- [Trecho fornecido]:
════

Jonas "Caos" Vriesman, da VK, confessa ao START que, apesar da oportunidade de poder viajar e os momentos de descontração da equipe, o bootcamp não é moleza, a maior parte do tempo é dedicada para treinos que podem durar mais de 6 horas.
"A rotina deles consistia em acordar às 8h30, fazer treinamento individuais (SoloQ) ou assistir VODs (replays de jogos internacionais de diferentes ligas ou BRs), mas era depois do almoço que começava a parte mais brutal: o primeiro bloco de treino durava em torno de 3 horas intensas. Depois havia uma pausa de uma hora e logo em seguida outro bloco de tempo similar. O resto do dia era composto ou por um terceiro bloco ou treinos individuais que iam até à meia-noite".
Os fãs podem não perceber o quão puxado e intenso os períodos de bootcamp podem ser
Jonas "Caos" Vriesman
Apesar da dura jornada, Caos conta que se espantou ao sentir o progresso individual e da equipe melhorarem rapidamente. "Não imaginei que o processo de evolução e adaptação do bootcamp seria tão rápido. Era muito engraçado quando o pessoal via o nosso histórico de partidas. Por conta dos nossos resultados e picks, pensavam que éramos pro players da Europa!".
Treinamento Furioso
Agora no mês de agosto, a equipe de CS:GO da FURIA, que vem ganhado cada vez mais atenção no cenário, realizou um bootcamp em Katowice, na Polônia. Durante 10 dias, eles tiveram uma rotina de treinamento intenso por lá e, logo depois, seguiram direto para a capital da Alemanha para competir no StarLadder Major Berlin 2019, mas infelizmente foram eliminados do torneio.

════

- [Dados extraídos]:
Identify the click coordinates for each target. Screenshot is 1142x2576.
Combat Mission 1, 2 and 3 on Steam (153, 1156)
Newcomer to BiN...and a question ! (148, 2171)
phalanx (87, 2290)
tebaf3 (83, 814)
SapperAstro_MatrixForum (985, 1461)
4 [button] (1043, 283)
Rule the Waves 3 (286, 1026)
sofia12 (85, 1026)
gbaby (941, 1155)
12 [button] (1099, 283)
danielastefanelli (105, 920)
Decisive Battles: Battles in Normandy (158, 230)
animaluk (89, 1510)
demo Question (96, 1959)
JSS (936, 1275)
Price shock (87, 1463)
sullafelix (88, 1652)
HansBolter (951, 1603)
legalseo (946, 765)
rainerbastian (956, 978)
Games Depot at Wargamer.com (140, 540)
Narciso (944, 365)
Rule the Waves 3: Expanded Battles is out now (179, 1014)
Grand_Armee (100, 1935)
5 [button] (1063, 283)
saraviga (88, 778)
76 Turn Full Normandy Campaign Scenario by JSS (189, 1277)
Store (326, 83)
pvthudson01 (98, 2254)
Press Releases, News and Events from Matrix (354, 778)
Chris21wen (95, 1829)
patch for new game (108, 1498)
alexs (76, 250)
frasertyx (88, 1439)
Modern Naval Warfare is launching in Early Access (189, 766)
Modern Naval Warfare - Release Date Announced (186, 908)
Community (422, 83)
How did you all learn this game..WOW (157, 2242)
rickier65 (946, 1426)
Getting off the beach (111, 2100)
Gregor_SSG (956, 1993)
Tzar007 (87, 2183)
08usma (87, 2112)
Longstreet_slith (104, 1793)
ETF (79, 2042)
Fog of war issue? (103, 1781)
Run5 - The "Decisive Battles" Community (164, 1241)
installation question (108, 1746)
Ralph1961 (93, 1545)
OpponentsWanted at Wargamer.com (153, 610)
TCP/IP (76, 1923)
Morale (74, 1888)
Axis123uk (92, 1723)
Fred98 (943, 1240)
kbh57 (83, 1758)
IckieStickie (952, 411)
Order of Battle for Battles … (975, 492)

════

- [Instruções de trabalho]:
Dê continuidade ao texto sobre os bootcamps de equipes de e-sports, começando logo após a última frase apresentada e mantendo o mesmo tom jornalístico.

- [Saída esperada]:
O rifler da equipe, Kaike ''KSCERATO'' Cerato conta que, apesar da rotina puxada, sente que aprendeu bastante durante os exercícios e aplicou como player e em equipe. "Em jogo, preciso me reinventar toda hora e me adaptar mais rápido ao outro time. Já out-game aprendi a lidar mais com minhas emoções e dos meus amigos de time." Explica em entrevista para o START.
Agora, engana-se quem pensa que depois do Major a equipe voltará ao Brasil: Os panteras, como são conhecidos, ainda jogarão campeonatos na Finlândia, Suécia, entre outros países da Europa.
Choque Cultural
Durante o bootcamp no exterior, os jogadores estão sujeitos a enfrentar diversos fatores que podem prejudicar o desempenho: jet leg (distúrbio que afeta o sono devido à troca de fuso horário), adaptação de rotina intensa de exercícios e aprender a criar táticas no server local.
Ao serem questionados sobre as diferenças culturais das jogatinas do server brasileiro comparado aos europeus ou asiático, a resposta dos jogadores e técnicos tanto de "LoL" quanto de "CS:GO" é unânime: a rapidez. O pensamento, jogadas e as estratégias são mais intensas e chegam a ser mais violentas do que os brazucas estão acostumados.
O jogo deles [europeus] é muito mais agressivo e eles confiam mais na própria mecânica individual, o que ajuda muito na hora de executar o plano de jogo. Eles estão sempre buscando lutar e contestar os objetivos
Jonas "Caos" Cardoso sobre as partidas na Europa durante o bootcamp na Espanha
Quanto mais longe, maior será a diferença cultural, como sentiu "Jukaah" quando esteve em Seoul. "Parece que o mundo é outro em todos os sentidos possíveis (risos)". O técnico da Falkol também conta que a comida, em particular, foi o mais sentiu de diferente por ser muito apimentada.
Quanto custa fazer um Bootcamp?
As equipes não revelam o valor da viagem para fazer o treinamento no exterior, mas sabe-se que é um alto investimento. Se jogadores individuais chegam à casa dos R$20 mil, esse valor pode mais que dobrar em se tratando de time.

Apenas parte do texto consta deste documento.